Friday, April 12, 2013

Target’s Manatee Marketing Lesson

When Susan Clemons was searching, she found a grey, plus-sized dress. The grey color was described as “Manatee Grey." A manatee is a big, rather large and shapeless sea animal also known as a sea cow.

Ms. Clemons took offense and tweeted Target "What the Plus sized women get "Manatee Grey" while standard sizes are "Dark Heather Grey." @Target #notbuyingit

Target promptly issued an apology and tweeted that it was looking into fixing the misunderstanding.

Target employees posted on the store's Twitter page: "We apologize for this unintentional oversight and never intend to offend our guests. We've heard you, and we're working to fix it ASAP,"

In the end, Target decided to remove the offensive description. The garment in both regular and plus size versions is now labeled as "Dark Heather Grey."
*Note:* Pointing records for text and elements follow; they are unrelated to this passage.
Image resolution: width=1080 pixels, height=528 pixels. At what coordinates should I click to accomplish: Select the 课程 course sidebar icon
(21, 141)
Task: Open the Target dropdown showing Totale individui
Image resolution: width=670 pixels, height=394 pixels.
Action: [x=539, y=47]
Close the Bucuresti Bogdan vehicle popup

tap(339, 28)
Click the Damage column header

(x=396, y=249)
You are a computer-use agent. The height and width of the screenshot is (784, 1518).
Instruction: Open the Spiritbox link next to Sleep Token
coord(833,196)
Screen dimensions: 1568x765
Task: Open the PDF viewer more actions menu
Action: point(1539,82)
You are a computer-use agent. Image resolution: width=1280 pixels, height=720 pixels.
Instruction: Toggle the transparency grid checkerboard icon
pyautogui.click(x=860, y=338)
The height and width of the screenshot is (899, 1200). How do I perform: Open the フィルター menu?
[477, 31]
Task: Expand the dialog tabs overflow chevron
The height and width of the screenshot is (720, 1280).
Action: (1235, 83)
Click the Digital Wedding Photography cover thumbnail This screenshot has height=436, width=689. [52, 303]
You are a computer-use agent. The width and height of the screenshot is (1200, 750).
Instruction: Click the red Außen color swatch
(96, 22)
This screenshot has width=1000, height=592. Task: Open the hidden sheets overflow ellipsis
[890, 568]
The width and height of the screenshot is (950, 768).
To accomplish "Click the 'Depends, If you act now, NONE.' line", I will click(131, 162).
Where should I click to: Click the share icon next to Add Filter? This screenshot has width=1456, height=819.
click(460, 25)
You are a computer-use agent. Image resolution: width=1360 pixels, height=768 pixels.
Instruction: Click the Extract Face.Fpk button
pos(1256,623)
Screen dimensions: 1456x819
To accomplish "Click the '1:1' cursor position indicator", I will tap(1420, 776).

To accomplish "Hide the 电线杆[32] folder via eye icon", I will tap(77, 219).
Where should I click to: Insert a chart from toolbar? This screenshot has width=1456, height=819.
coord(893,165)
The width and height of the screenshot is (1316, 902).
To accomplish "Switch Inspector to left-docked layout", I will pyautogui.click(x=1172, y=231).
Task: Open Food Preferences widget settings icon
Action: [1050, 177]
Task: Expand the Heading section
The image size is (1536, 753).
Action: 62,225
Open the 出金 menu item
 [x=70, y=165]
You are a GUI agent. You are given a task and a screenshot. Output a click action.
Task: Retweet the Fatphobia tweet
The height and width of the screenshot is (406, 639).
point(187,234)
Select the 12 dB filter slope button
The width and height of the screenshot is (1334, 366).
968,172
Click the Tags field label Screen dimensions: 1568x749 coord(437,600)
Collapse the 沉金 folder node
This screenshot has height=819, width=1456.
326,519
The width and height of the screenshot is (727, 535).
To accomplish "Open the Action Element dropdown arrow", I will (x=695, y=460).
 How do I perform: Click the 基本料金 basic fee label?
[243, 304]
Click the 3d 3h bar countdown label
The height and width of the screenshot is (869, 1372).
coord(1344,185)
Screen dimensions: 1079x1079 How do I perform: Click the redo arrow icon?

What does this case teach marketing professionals?

Be careful with your product descriptions
When describing a feature or a color, keep it positive. Try to use words that are neutral but still appeal to (potential) customers. In this case, a physical description such as “dove grey” or “anthracite grey” could have worked. If not, you can always use poetic ones such as “magical grey” or “kissing stone gray”.

If I would have been the copywriter for Target, I would have gone for “Dolphin Grey”. It’s not only the same shade of grey as manatee, but playful dolphins are universally loved (thanks to Flipper et al). My other option would have been “pearl grey”, since  associations with (semi)precious stones are always appealing to buyers – just think of jet black, jade green, turquoise blue!

React quickly in case of crisis
Target did a great job by immediately tweeting back and apologizing. Instead of hiding behind excuses, Target apologized and fixed the problem. They followed the golden rule of crisis management: apologize (mea culpa), quickly fix, and communicate.

Use the correct social media to communicate
Target obviously uses and monitors social media to communicate with its (potential) customers. Once the complaint was tweeted, it also used Twitter to respond.
In this social media age, it’s essential to monitor what is written about you as a company in (near) real time and react accordingly. For B2B enterprises, other social media than Twitter would be more appropriate.

All in all, Target got a lot of free publicity and handled the incident in a elegant way. All in all, the media put Target in a positive light. Some even pointed out that the customer was suffering from hypersensitivity.

Personally, as a marketing professional and lawyer, I am puzzled. I don’t understand how a company such as Target (which should be mucho PC) allowed its copywriters to hammer out product descriptions like this. Furthermore, it is also very strange that its legal department did not object to the description (sua culpa!). They are lucky that the customer did not sue for mental distress!